Given exercise 1
According to the text on the Infant Jesus of Mechelen, why could a client order a Malines doll with the distinctive polychromy from Brussels as well as from Mechelen? Answer in one to three sentences.
Given exercise 2
In the text on the Infant Jesus of Mechelen, rewrite the paragraph beginning "Used for private devotion" as a short bulleted list that keeps its main facts.
Given exercise 3
Reproduce the passage from the text on the Infant Jesus of Mechelen, from "The right forearm" to "and bead carvings.".

Extract provided
The Infant Jesus of Mechelen () is an unadorned 16th-century wooden image depicting the Child Jesus holding a globus cruciger and imparting a blessing. It is now in the Louvre Museum in Paris, as a typical representative of a type of image produced in considerable numbers in 
16th-century Mechelen (Malines, in modern Belgium) and exported all over the Catholic world.

Among Santero collectors, the image is often referred to the "fraternal twin" of the Santo Niño de Cebú, with which it shares crucial similarities on posture, gesture, facial expression, and measurement. In September 2009, the image was privately acquired and now housed in the Louvre Museum under security glass. It is displayed naked without any regalia, accessories or vestments formerly associated with other Child Jesus icons.

Background
In the mid-fifteenth century, workshops in Mechelen (Malines, in modern Belgium) began producing small statuettes of male and female saints, and of the infant Jesus, nude and standing on a socle. The dolls are almost always of walnut, preferably carved from a single block of wood. The guild in Mechelen collaborated with workshops in Brussels, and a client could order a Malines doll with the distinctive polychromy from either. 

These (Poupées de Malines) often were part of an altarpiece or an "Enclosed Garden",  ("retables, sometimes with painted side panels, the central section filled not only with narrative sculpture, but also with all sorts of trinkets and hand-worked textiles.") 

Used for private devotion, "Maline dolls" were primarily found in private chapels and beguinages. The Infant Jesus proved particularly popular with convents in the region. Produced in large quantities, they were relatively inexpensive, and became a popular item of export to Spain and Portugal. By the first quarter of the sixteenth century the dolls were ubiquitous throughout Europe.

Description
The image depicts Jesus Christ in his infancy stage. The polychrome materials and characteristics are distinctly from Mechelen, a former part of the Southern Netherlands dating from the early 1500s. The child image alone is made of walnut, carved in a single piece of wood. The present image comprises the following details:

 A cross presumably attached to the Globus Cruciger is missing, and is replaced with a modern finial.
 The uncircumcised phallus of the image is mutilated, unrestored.
 The right forearm of the image is cracked and broken, but was re-attached.
 The feet of the child are attached to its hexagonal peana or red lacquered base using two metal rods (similar to Napolitan Jesus images).
 The frontal hexagonal base made of oak wood is adorned with floral and bead carvings.

Given information
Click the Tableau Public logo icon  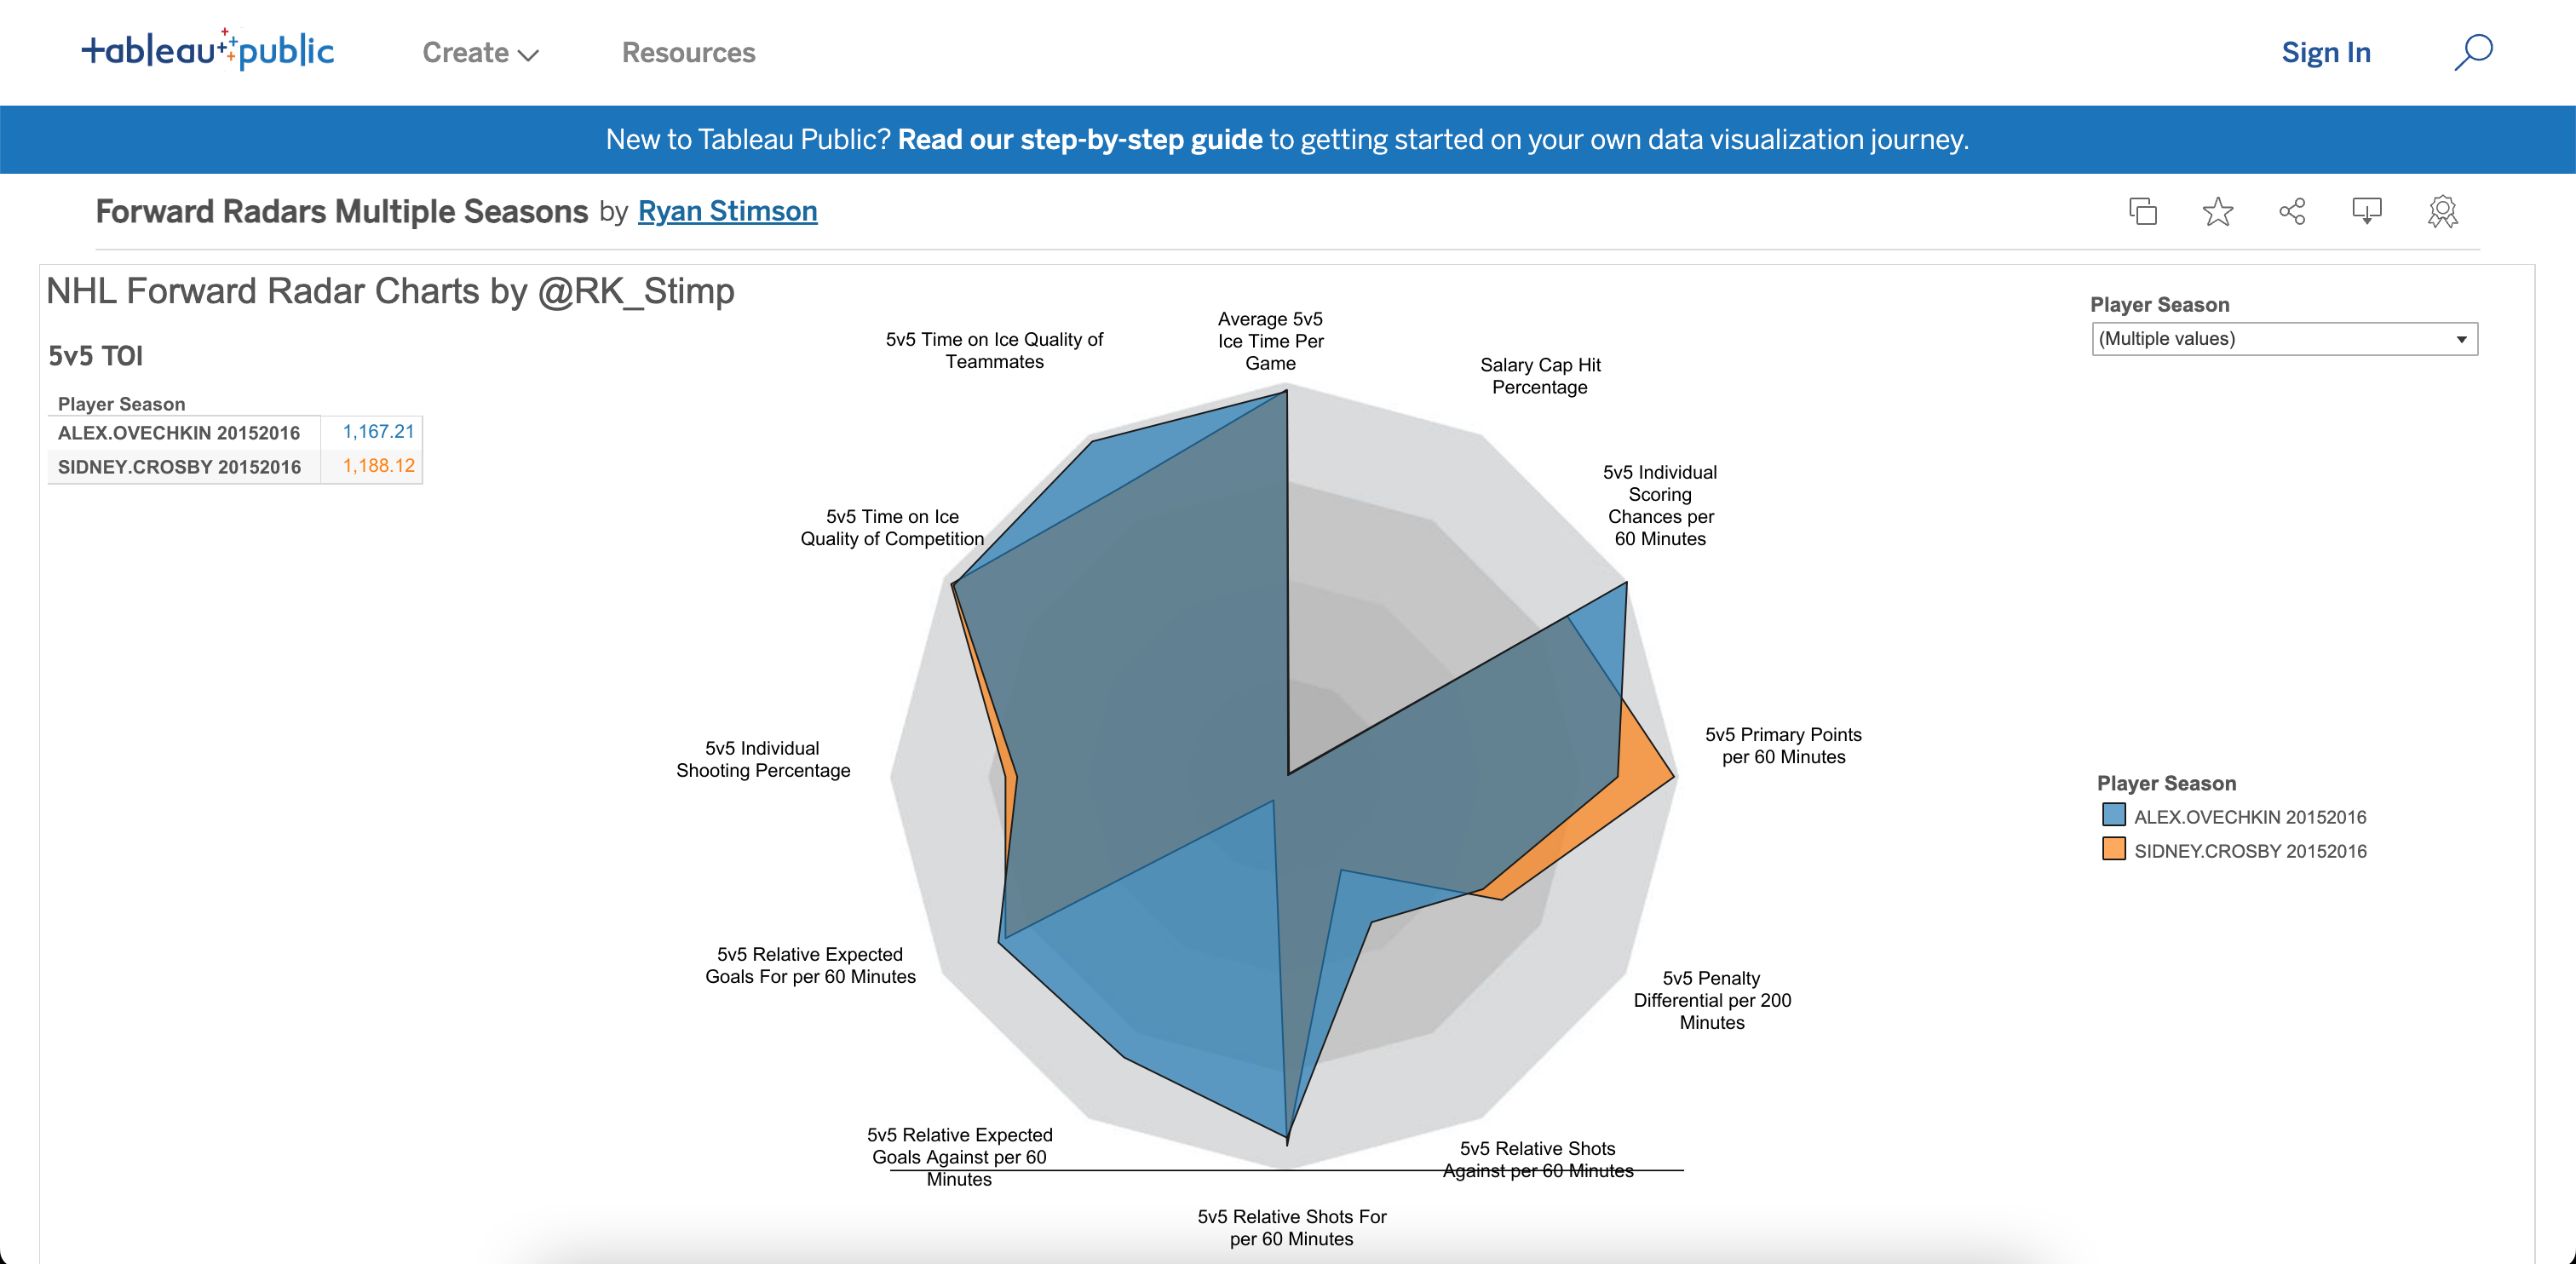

Task response 1
The guild in Mechelen collaborated with workshops in Brussels. A client could therefore order such a doll from either city.

Task response 2
- "Maline dolls" were used for private devotion and were mainly found in private chapels and beguinages.
- The Infant Jesus was especially popular with convents in the region.
- They were made in large quantities and were relatively inexpensive.
- They became a popular export to Spain and Portugal.
- By the first quarter of the sixteenth century, they were everywhere in Europe.

Task response 3
The right forearm of the image is cracked and broken, but was re-attached.
 The feet of the child are attached to its hexagonal peana or red lacquered base using two metal rods (similar to Napolitan Jesus images).
 The frontal hexagonal base made of oak wood is adorned with floral and bead carvings.